*EXERCISE AIM*.
Please copy out each line of the entries in which "Toggle" appears.

*Stored records*.
──────────
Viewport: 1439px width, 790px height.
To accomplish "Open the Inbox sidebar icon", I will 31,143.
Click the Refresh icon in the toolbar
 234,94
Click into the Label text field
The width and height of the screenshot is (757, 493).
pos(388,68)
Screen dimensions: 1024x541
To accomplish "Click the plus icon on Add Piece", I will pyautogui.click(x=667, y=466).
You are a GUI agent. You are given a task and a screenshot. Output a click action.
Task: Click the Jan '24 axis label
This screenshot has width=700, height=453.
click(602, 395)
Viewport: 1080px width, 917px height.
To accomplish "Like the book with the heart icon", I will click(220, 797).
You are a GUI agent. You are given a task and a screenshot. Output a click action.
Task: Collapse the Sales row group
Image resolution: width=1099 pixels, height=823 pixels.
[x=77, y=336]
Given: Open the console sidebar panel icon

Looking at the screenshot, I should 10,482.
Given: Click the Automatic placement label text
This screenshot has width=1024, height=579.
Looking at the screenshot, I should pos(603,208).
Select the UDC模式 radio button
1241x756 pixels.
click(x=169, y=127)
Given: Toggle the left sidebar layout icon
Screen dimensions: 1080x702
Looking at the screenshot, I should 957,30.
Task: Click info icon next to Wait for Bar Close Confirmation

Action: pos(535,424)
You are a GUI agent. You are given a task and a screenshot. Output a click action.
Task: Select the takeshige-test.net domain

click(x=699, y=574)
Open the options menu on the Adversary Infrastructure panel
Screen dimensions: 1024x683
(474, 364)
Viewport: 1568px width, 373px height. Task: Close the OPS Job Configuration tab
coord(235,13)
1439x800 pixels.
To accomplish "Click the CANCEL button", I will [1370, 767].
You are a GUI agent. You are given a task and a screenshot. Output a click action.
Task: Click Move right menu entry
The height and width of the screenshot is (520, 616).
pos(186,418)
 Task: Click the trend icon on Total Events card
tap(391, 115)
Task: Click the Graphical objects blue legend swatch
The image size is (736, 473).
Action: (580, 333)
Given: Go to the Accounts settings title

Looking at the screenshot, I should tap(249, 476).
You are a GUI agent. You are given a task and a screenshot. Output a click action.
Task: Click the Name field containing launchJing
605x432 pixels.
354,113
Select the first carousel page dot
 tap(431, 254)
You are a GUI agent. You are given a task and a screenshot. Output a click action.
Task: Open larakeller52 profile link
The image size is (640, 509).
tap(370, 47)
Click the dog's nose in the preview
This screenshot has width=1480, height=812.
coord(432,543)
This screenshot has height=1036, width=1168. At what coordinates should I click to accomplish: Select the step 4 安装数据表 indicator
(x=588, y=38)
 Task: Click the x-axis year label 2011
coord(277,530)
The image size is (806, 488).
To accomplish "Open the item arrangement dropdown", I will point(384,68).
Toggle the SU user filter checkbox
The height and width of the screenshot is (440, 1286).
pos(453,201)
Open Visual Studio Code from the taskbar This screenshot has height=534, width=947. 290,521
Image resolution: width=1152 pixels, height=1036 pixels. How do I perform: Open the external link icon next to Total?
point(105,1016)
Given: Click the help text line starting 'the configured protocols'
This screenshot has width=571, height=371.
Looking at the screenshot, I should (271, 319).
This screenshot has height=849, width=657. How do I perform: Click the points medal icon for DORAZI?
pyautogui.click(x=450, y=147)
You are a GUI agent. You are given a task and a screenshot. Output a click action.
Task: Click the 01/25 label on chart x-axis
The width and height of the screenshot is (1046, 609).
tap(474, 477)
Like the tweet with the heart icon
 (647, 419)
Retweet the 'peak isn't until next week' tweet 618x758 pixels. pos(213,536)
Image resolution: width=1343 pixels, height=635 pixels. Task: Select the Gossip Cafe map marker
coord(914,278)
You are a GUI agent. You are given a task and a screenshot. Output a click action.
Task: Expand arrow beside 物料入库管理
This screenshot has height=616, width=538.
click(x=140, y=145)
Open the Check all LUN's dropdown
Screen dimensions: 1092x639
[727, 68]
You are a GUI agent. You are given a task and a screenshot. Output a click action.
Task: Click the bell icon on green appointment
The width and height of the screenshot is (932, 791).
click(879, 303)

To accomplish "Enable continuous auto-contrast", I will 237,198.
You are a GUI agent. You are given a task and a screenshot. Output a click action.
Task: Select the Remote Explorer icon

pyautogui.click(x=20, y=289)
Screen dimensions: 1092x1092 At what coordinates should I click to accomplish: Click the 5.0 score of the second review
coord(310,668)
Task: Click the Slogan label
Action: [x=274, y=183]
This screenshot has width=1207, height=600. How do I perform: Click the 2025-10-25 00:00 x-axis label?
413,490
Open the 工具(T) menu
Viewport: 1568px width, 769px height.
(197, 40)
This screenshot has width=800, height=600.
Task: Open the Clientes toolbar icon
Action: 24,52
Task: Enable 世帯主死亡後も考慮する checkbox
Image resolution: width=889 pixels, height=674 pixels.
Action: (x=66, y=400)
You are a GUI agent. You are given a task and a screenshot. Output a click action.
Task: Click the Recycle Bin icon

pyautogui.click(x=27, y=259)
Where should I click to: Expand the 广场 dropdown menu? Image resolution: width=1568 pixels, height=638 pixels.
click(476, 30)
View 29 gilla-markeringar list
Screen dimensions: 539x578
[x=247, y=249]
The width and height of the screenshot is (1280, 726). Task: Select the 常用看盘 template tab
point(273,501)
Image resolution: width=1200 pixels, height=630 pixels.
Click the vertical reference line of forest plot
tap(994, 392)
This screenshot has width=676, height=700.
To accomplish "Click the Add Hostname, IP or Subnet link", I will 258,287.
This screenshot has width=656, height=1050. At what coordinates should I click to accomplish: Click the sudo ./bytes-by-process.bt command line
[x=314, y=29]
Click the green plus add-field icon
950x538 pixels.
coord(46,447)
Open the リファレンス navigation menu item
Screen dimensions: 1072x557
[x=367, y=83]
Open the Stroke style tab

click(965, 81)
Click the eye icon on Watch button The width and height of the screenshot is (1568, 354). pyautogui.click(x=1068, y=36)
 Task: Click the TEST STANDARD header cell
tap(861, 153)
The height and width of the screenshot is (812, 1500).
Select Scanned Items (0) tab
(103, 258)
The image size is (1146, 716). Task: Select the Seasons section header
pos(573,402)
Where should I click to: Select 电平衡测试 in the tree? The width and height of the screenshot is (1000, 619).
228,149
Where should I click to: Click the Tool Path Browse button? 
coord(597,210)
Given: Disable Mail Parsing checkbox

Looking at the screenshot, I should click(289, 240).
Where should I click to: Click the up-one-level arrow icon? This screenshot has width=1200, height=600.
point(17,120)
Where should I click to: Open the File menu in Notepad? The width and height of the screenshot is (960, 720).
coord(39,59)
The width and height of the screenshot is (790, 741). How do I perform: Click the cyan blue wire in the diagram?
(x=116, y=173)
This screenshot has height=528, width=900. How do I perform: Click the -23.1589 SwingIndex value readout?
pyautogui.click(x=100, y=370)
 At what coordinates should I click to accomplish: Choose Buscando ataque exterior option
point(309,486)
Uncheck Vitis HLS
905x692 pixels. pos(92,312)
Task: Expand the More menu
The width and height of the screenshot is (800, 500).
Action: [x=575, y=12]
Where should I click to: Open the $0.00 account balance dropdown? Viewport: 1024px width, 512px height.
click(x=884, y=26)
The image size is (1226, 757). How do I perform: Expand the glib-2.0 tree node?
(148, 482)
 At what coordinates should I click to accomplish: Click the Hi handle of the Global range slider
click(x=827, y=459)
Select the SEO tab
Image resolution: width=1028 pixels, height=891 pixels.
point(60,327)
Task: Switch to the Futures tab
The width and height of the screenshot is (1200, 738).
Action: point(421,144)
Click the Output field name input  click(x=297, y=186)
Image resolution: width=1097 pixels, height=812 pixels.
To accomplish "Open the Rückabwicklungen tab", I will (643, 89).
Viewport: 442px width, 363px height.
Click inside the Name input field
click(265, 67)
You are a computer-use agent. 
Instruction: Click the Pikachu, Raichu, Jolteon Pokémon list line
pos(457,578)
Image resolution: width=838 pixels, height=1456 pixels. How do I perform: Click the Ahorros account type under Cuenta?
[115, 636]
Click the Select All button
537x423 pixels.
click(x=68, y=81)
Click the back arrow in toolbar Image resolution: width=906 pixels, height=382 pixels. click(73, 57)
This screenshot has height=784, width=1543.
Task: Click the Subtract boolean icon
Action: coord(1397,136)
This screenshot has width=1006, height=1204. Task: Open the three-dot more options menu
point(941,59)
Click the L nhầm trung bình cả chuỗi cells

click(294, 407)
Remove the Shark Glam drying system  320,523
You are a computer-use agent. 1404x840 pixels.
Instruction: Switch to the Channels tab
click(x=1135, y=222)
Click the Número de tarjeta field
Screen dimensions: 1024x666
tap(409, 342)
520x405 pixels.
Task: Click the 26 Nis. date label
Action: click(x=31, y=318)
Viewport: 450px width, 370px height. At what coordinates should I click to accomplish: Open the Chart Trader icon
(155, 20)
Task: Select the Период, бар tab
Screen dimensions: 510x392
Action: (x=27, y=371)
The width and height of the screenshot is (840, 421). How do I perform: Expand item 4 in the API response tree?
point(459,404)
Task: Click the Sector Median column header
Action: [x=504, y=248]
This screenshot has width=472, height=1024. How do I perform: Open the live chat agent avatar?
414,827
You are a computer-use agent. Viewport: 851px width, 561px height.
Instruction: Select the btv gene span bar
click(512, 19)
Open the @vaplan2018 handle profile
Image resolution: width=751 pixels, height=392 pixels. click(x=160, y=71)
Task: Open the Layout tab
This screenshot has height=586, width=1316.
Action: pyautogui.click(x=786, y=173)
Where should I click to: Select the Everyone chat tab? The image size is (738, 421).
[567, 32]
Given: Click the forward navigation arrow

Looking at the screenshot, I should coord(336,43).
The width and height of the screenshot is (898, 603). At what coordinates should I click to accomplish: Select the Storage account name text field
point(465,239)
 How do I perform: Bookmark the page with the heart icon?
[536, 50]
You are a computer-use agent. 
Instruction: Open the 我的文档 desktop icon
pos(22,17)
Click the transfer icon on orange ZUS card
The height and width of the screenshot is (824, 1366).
──────────
*RESPONSE BOX*.
Given: Toggle the left sidebar layout icon
Toggle the SU user filter checkbox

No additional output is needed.